In response to Cutler, the FTB issued a notice (FTB Notice 2012-03) on December 21, 2012, outlining the procedures that it will use in implementing the court’s decision.
How Cutler v. Franchise Tax Board Decision Will Affect California Taxpayers
The California FTB determined that Sections 18038.5 and 18152.5 of the CR&TC are “invalid and unenforceable” based on the appellate court’s decision. Hence, it will disallow both QSBS exclusions and deferrals to some taxpayers who had previously benefited from these provisions. What’s more, the FTB states that it will retroactively deny any California QSBS benefits claimed in previous taxable years beginning on or after January 1, 2008.
Taxpayers who claimed a gain exclusion or deferral for the relevant taxable years can expect to receive Notices of Proposed Assessments from the FTB. Alternatively, such taxpayers may file amended returns and pay any additional tax and interest owed before being contacted by the FTB.
The retroactive reach of this legal change extends back to January 1, 2008. For taxable years beginning before January 1, 2008, QSBS exclusions and deferrals will be allowed to taxpayers who meet the requirements of the statute other than the unconstitutional California property and payroll requirements.
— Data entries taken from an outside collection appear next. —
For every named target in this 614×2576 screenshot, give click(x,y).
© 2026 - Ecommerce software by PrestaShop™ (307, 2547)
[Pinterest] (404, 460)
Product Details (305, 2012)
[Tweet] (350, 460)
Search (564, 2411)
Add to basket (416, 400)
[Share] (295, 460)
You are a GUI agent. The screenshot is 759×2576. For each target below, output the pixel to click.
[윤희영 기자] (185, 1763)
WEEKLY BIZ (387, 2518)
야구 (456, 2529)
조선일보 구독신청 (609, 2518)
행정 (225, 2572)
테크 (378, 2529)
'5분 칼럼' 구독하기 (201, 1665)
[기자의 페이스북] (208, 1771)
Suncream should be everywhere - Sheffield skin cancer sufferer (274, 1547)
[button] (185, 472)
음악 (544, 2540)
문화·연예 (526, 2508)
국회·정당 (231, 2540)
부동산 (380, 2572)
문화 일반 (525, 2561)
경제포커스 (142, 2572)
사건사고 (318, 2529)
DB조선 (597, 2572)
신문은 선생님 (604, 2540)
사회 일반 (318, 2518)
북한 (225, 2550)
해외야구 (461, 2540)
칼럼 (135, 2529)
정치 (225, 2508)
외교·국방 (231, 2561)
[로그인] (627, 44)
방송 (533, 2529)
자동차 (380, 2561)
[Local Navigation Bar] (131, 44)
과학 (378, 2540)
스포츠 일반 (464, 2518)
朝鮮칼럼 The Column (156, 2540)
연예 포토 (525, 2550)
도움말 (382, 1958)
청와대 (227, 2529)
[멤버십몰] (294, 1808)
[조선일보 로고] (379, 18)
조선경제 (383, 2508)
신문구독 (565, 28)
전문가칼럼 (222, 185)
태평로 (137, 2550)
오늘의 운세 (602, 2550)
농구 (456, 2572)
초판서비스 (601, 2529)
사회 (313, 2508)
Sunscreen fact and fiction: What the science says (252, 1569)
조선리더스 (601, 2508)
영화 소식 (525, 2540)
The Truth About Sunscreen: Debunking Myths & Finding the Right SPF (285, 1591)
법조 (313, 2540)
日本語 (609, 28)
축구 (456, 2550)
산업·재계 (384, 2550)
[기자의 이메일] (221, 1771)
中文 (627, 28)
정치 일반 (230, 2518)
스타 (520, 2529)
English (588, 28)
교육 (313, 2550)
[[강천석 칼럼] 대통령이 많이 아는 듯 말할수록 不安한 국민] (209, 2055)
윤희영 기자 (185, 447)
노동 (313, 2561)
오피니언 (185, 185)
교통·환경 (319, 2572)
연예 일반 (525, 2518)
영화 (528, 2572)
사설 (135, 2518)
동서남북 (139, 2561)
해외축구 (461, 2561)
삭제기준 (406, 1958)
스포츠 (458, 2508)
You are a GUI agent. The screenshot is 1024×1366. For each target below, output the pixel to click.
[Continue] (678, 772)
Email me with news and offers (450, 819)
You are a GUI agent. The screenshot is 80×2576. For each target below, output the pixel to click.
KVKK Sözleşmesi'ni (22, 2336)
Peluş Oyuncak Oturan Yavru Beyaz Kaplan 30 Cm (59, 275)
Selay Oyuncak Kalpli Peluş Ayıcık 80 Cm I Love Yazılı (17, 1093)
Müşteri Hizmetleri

For most taxpayers, the normal four year statute of limitations will prohibit filing a claim for refund. However, for taxable years during this period for which a statute of limitations is open, filing a claim for refund may be appropriate.
It is important to remember that this is a California change only. The federal provisions for gain exclusion/deferral on QSBS stocks remain unchanged.
Any tax advice in this communication is not intended or written by Frank, Rimerman + Co. LLP to be used, and cannot be used, by a client or any other person or entity for the purpose of (i) avoiding penalties that may be imposed on any taxpayer, or (ii) promoting, marketing, or recommending to another party any matters addressed herein. With this alert, Frank, Rimerman + Co. LLP is not rendering any specific advice to the reader.